• **WORK REQUEST**
Print the records below word for word, beginning with the first line and ending once the line containing "Task: Expand the 帧缓冲区 rollout plus icon" is printed.

[Dataset entries]
● ● ●

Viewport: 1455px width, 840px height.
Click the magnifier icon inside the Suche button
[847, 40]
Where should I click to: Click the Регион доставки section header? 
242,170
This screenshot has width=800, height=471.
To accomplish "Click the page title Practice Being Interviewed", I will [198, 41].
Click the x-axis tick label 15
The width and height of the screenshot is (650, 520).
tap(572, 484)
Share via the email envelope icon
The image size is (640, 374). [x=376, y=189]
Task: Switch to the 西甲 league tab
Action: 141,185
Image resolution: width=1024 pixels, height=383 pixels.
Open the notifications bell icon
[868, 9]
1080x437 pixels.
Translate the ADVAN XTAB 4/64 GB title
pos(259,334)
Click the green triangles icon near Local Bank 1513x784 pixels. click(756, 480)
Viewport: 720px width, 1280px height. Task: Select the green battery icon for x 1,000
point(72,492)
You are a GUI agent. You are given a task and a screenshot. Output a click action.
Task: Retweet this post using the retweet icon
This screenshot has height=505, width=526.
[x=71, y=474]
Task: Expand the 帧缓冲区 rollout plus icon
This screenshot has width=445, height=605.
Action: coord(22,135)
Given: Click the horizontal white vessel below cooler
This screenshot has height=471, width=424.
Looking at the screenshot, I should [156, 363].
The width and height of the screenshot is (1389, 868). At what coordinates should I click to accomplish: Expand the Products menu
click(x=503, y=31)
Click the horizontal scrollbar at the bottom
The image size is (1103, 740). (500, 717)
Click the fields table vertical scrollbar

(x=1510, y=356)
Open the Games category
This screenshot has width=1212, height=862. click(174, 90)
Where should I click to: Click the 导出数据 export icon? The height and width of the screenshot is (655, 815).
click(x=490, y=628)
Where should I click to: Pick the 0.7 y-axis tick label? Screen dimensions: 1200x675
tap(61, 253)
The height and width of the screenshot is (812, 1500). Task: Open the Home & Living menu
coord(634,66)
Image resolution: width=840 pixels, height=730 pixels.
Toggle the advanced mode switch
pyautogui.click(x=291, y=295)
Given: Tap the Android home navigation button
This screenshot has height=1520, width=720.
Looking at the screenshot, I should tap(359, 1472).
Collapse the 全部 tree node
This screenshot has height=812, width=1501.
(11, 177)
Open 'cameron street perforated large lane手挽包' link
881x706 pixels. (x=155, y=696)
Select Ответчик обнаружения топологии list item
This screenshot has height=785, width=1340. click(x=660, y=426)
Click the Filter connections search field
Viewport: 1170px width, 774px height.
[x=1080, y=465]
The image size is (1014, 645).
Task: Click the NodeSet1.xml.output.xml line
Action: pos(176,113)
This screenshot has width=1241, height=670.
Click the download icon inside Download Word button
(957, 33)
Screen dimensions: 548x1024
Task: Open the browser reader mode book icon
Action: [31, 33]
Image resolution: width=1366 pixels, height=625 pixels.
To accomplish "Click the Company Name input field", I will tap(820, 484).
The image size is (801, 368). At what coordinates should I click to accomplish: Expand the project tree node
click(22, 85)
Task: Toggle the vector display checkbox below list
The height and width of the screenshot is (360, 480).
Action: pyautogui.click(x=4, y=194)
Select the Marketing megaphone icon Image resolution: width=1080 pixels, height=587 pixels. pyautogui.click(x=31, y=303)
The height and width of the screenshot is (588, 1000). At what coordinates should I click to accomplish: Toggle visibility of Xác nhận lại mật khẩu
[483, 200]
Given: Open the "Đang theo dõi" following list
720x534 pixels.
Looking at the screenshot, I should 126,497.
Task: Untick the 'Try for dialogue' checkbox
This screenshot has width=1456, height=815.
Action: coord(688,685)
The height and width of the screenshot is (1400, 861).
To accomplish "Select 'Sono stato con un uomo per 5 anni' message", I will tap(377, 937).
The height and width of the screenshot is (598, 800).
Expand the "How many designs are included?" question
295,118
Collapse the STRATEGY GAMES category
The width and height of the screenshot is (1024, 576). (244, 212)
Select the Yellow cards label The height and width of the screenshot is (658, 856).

● ● ●

• **REPLY**
Viewport: 1455px width, 840px height.
Click the magnifier icon inside the Suche button
[847, 40]
Where should I click to: Click the Регион доставки section header? 
242,170
This screenshot has width=800, height=471.
To accomplish "Click the page title Practice Being Interviewed", I will [198, 41].
Click the x-axis tick label 15
The width and height of the screenshot is (650, 520).
tap(572, 484)
Share via the email envelope icon
The image size is (640, 374). [x=376, y=189]
Task: Switch to the 西甲 league tab
Action: 141,185
Image resolution: width=1024 pixels, height=383 pixels.
Open the notifications bell icon
[868, 9]
1080x437 pixels.
Translate the ADVAN XTAB 4/64 GB title
pos(259,334)
Click the green triangles icon near Local Bank 1513x784 pixels. click(756, 480)
Viewport: 720px width, 1280px height. Task: Select the green battery icon for x 1,000
point(72,492)
You are a GUI agent. You are given a task and a screenshot. Output a click action.
Task: Retweet this post using the retweet icon
This screenshot has height=505, width=526.
[x=71, y=474]
Task: Expand the 帧缓冲区 rollout plus icon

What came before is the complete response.